GMAT Club Legend
Joined: 04 Jun 2007
Status:Um... what do you want to know?
Posts: 5456
Given Kudos: 14
Location: SF, CA, USA
Concentration: Technology, Entrepreneurship, Digital Media & Entertainment
Schools:UC Berkeley Haas School of Business MBA 2010
Q51 V41
GPA: 3.9 - undergrad 3.6 - grad-EE
WE 1: Social Gaming
[#permalink]
30 Oct 2007, 15:01
I will repeat this for the thread hopefully named "Advice to 2009ers from the class of 2010", but just to put it here.
Within Round 1, complete the application to the school with the latest deadline FIRST. Then use what you learned on the other applications with earlier deadlines.
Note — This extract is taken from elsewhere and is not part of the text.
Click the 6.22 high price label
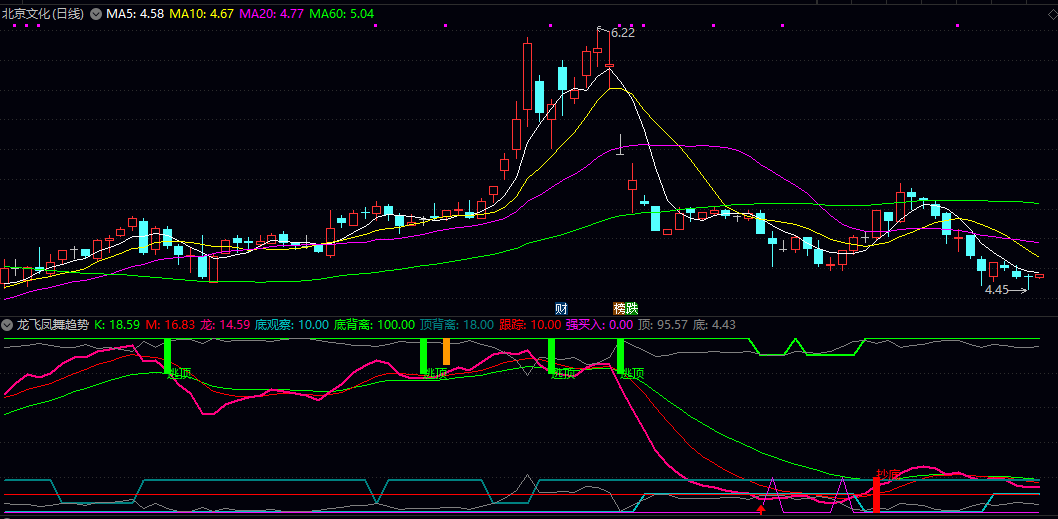This screenshot has width=1058, height=519. [x=622, y=32]
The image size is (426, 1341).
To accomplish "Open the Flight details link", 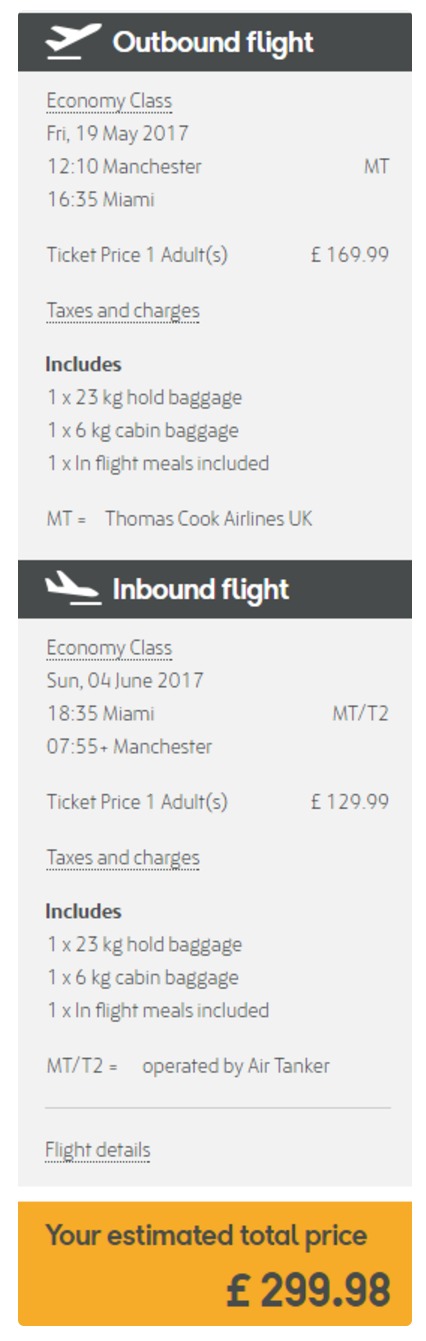I will [x=98, y=1150].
After you submit the earlier schools, GO BACK to your first application and incorporate what you learned into your essays/application before you submit. This will give you a win-win situation where you get to practice on an application, therefore getting better at it for the later ones, yet not have to "throw away" that first application because of the quality.
For example, Haas' deadline is 11/5, Stanford and UCLA is 10/22-24. I did Haas first, back in early August, completed all the essays and went through 1-2 rounds of reviews with people. Then used what I learned to do UCLA next, and finally Stanford. After submitting UCLA and Stanford, I went back to Haas, realized how crappy it was, and incorporated all the new "methods" I learned from the other two applications. Now I think Haas is at least equal, if not better, than Stanford/UCLA. In a sense, I do NOT have any "first application" issues.
This does require you to start VERY EARLY in the application process though. At least 2 months in advance for 3 schools. Unfortunately I was not able to do Kellogg in R1 because of this method. If I started in July, I would have been able to.